▶ [WORK TO COMPLETE]
- 1) In the SR40 loading issue thread, what slide position lets the first round chamber with no problem?
- 2) Write the next part of the SR40 loading issue thread, picking up after its last line.

▶ [TEXT SECTION]
________________________________________

# SR40 Loading issue



## USA_SHARK (Nov 4, 2012)

Hi all,

New to the forum and new to the Ruger SR40. Took it to the range last weekend for the first time and had an issue manually loading the first round.

When the slide is closed and not cocked, when I insert the magazine and manually pull the slde back and forward to put a round in the chamber, it does not properly insert the round and gets stuck between the magazine and the chamber, requiring me to release the magazine and remove the rounds.

However, when the slide is open, and I insert the magazine and manually move the slide forward, it works with no problem at all. My friend who owns several handguns also tried with the same issue.

Anyone had this problem? It was cleaned and lubed before taking it out for the first time. Break in issue? Any thoughts or suggestions? 

Thanks.


----------



## bigplow (Oct 1, 2012)

________________________________________

▶ [RAW RECORDS]
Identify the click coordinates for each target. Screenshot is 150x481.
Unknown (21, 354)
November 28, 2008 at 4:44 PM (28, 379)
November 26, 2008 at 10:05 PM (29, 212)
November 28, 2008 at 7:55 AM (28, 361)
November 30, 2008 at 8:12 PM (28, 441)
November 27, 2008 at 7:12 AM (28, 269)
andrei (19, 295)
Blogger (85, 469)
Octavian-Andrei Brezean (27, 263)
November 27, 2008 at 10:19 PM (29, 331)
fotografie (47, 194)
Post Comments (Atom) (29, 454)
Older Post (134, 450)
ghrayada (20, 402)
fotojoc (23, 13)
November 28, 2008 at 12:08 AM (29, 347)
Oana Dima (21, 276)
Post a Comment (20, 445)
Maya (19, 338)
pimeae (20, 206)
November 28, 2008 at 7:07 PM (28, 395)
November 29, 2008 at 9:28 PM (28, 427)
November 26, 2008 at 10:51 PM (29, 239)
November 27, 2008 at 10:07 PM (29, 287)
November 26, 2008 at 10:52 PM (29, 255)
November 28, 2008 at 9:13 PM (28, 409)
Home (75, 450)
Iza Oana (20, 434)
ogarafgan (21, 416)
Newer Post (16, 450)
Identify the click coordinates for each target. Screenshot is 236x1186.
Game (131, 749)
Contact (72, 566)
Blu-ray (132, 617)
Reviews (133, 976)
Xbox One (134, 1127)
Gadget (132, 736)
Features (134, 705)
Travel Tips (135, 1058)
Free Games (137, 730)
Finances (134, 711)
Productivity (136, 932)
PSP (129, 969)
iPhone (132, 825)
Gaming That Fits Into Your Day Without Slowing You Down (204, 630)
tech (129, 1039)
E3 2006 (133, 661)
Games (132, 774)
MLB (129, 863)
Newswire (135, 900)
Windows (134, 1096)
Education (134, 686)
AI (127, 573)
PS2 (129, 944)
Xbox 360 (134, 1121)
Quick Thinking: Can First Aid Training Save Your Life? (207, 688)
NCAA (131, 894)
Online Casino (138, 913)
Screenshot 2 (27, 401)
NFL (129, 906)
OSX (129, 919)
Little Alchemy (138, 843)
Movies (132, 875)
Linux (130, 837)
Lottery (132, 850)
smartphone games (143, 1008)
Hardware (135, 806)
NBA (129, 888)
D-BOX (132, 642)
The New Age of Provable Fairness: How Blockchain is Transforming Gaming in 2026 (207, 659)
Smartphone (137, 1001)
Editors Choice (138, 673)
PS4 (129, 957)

________________________________________

▶ [EXPECTED OUTPUTS]
- 1) When the slide is open, the magazine is inserted, and the slide is then moved forward manually.

- 2)
are sr9s will do it if you dont pull it back far enough and let it slam closed if you let it back easy it does the same as yours my dads taurus 709 is the same way


----------



## USA_SHARK (Nov 4, 2012)

bigplow said:


> are sr9s will do it if you dont pull it back far enough and let it slam closed if you let it back easy it does the same as yours my dads taurus 709 is the same way


Thanks Bigplow. Seems like a design flaw? My buddie's Sig and Beretta didn't have this problem.


----------



## Ala Tom (Apr 1, 2011)

I think Ruger warns against manually loading the chamber. In my SR40C I always load from the magazine and then add a round to the magazine if desired.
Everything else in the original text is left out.